En recourant à la rhétorique du complot ourdi de l’extérieur, le pouvoir en Algérie a créé chez les Algériens le sentiment d’être une population assiégée, laquelle connaît des « troubles psychiques collectifs que l’on désigne par fièvre obsidionale », a affirmé la sociologue algérienne, Fatma Oussedik.
Cette stratégie, qui fait référence à la fois à « des cyberattaques, aux agressions terroristes, à l’intérieur de nos frontières et au danger extérieur, crée chez toutes et tous le sentiment d’être une population assiégée, qui n’a pour recours que les forces de sécurité et qui connaît des troubles psychiques collectifs que l’on désigne par fièvre obsidionale », a expliqué cette professeure de sociologie et d’anthropologie à l’université d’Alger.
Dans une contribution sous le titre « La voie pour une nation libérée », publié par le journal « Liberté », la chercheuse a estimé que le pouvoir algérien « ne se présente, à présent, à la population que dans sa capacité répressive ou défensive en instillant en chacune et chacun le sentiment d’un danger extérieur, une hostilité du reste du monde à notre égard ».
Il s’agit de refouler les débats sur la politique intérieure en Algérie qui est « au creux de la vague avec une crise multiforme qui est sanitaire et économique, mais aussi politique et idéologique », a-t-elle détaillé.
« Nous sommes sans gouvernail et la peur de la répression ne peut suffire à gérer une population », a insisté la chercheuse, en soulignant que le déploiement de forces de sécurité dans la capitale, les récits hallucinants des prisonniers, les procès à grand spectacle ne peuvent faire fonction de projet politique.
« Nous devons, 60 ans après notre indépendance, nous doter d’un État qui, au-delà de la légalité, soit légitime, c’est-à-dire en mesure d’incarner politiquement les intérêts d’un ensemble d’individus formant une Nation », a-t-elle suggéré.
Elle s’est de même demandée: « Comment donner du sens à un tel pacte alors que nous sommes encore et toujours une société que l’on gère en la plaçant en guerre contre elle-même, faisant état encore et toujours des mêmes projections politiques, des mêmes manipulations en termes de Kabyles/Arabes/francophones/arabophones, musulmans/laïcs/islamistes ».
« Par ces pratiques, le résultat ne peut être que la fragmentation de la Nation », a-t-elle mis en garde, estimant que les Algériens ont exprimé leur exigence d’un État de droit, fondé sur le principe d’égalité juridique et sociale, mais leur attente, qui dure depuis 60 ans, se heurte à présent au fait qu’il n’y ait plus de gouvernance.
Elle a dénoncé l’existence de cercles de pouvoir, de clans, de réseaux et que peu de décisions prises sont à mettre en lien avec une pratique gouvernementale et institutionnelle.
« Le juge ne juge pas, il reçoit des instructions.

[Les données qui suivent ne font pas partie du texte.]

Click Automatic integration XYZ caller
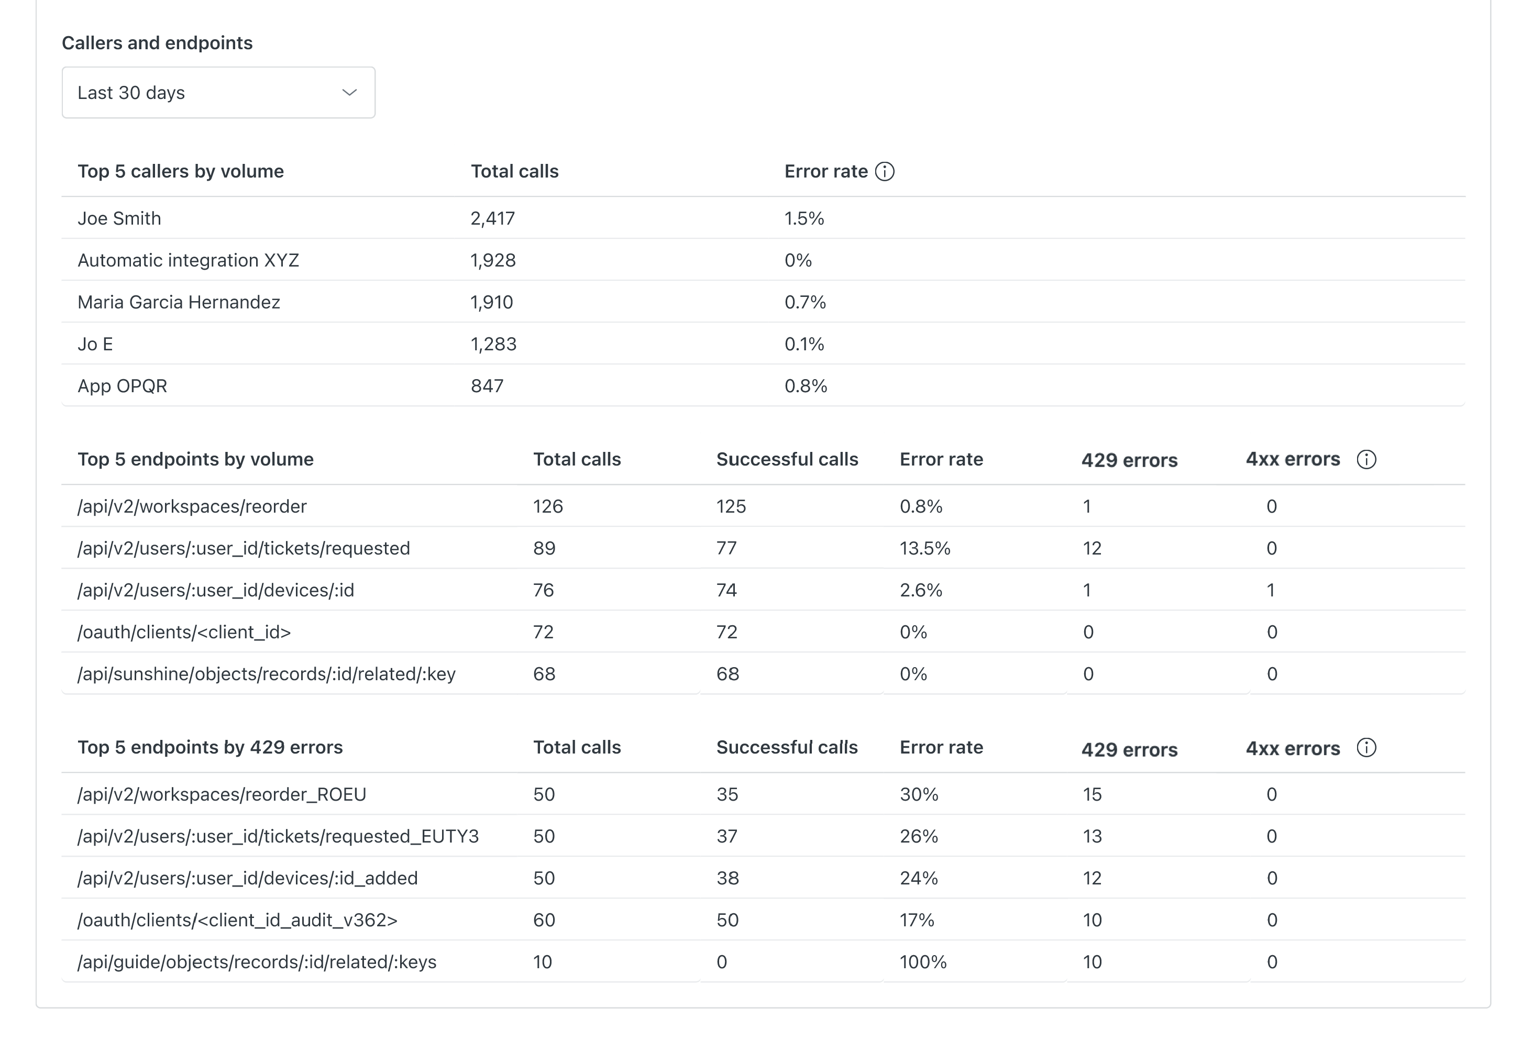 coord(188,260)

L’école publique ne forme que les enfants du peuple. La santé ne soigne que la population dépourvue de moyens. Les différentes commissions installées et présentées à la télévision se soumettent à des figures imposées, tournant le dos à la demande sociale », a-t-elle enchaîné.
La sociologue a fait remarquer, dans le même ordre d’idées, qu’une mesure prise prend toujours son sens dans l’analyse « d’intérêts occultes » et la preuve que ce pouvoir peut se passer de la population qu’il ignore, est que, à chaque crise, un de ses membres « nous invite à quitter le pays si nous ne sommes pas satisfaits de son fonctionnement ».

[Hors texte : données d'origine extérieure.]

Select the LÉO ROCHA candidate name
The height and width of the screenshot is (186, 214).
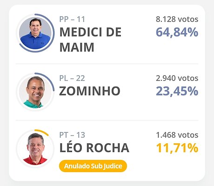pos(94,147)
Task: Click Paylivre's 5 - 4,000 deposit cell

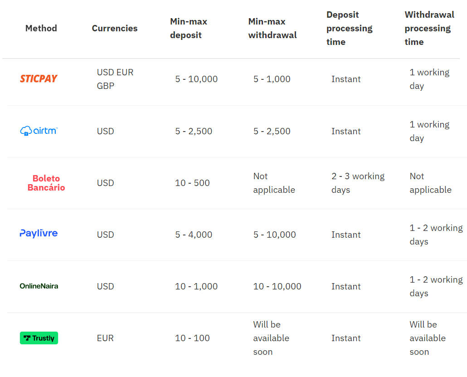Action: [194, 235]
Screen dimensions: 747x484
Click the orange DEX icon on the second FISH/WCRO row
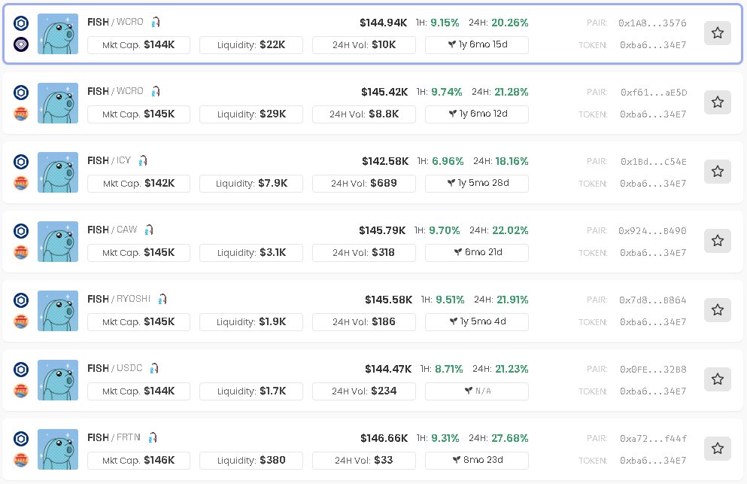20,114
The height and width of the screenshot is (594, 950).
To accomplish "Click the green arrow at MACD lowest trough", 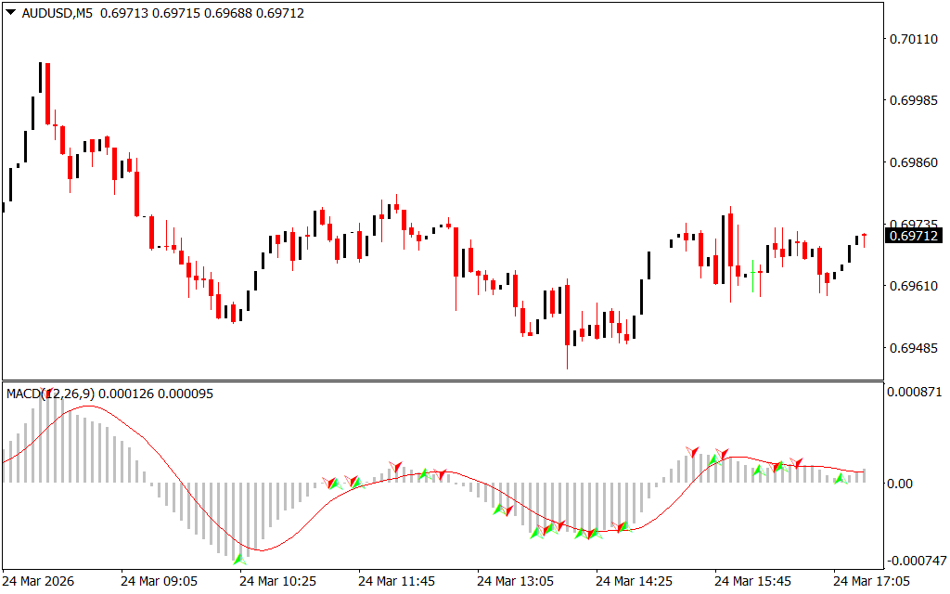I will (238, 558).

Elle a expliqué que le pouvoir est « opaque parce qu’il est informel », comme tout un pan de l’économie », estimant qu’ »il y a donc, ici, une conjonction d’intérêts qui peut nous renseigner ».
Comme les institutions politiques et éducatives, les institutions économiques sont en piteux état, a-t-elle encore regretté.
La sociologue Oussedik a expliqué que ce pouvoir est également opaque parce que, précisément, il ne s’incarne pas dans des institutions légitimes (les impôts ne sont pas perçus, le change se fait sur une place publique…), estimant que cela est le fruit d’un lent processus de dévitalisation de la société.
Selon elle, les meilleurs éléments sont soit partis, soit se sont trouvés décrédibilisés par leur soumission à un pouvoir qui, dans le même temps, leur interdisait toute initiative.
Un petit nombre a choisi son camp, celui d’une population sans perspectives, a-t-elle détaillé, notant qu’ayant ainsi épuisé le personnel civil susceptible d’occuper la scène politique et de créer des liens avec le reste de la société, le pouvoir a placé l’armée au premier front.
Dans ce sens, la sociologue a souligné que le pouvoir doit changer et céder la place à un Etat pour pouvoir percevoir ce que le Hirak lui offre de perspectives pour une refondation.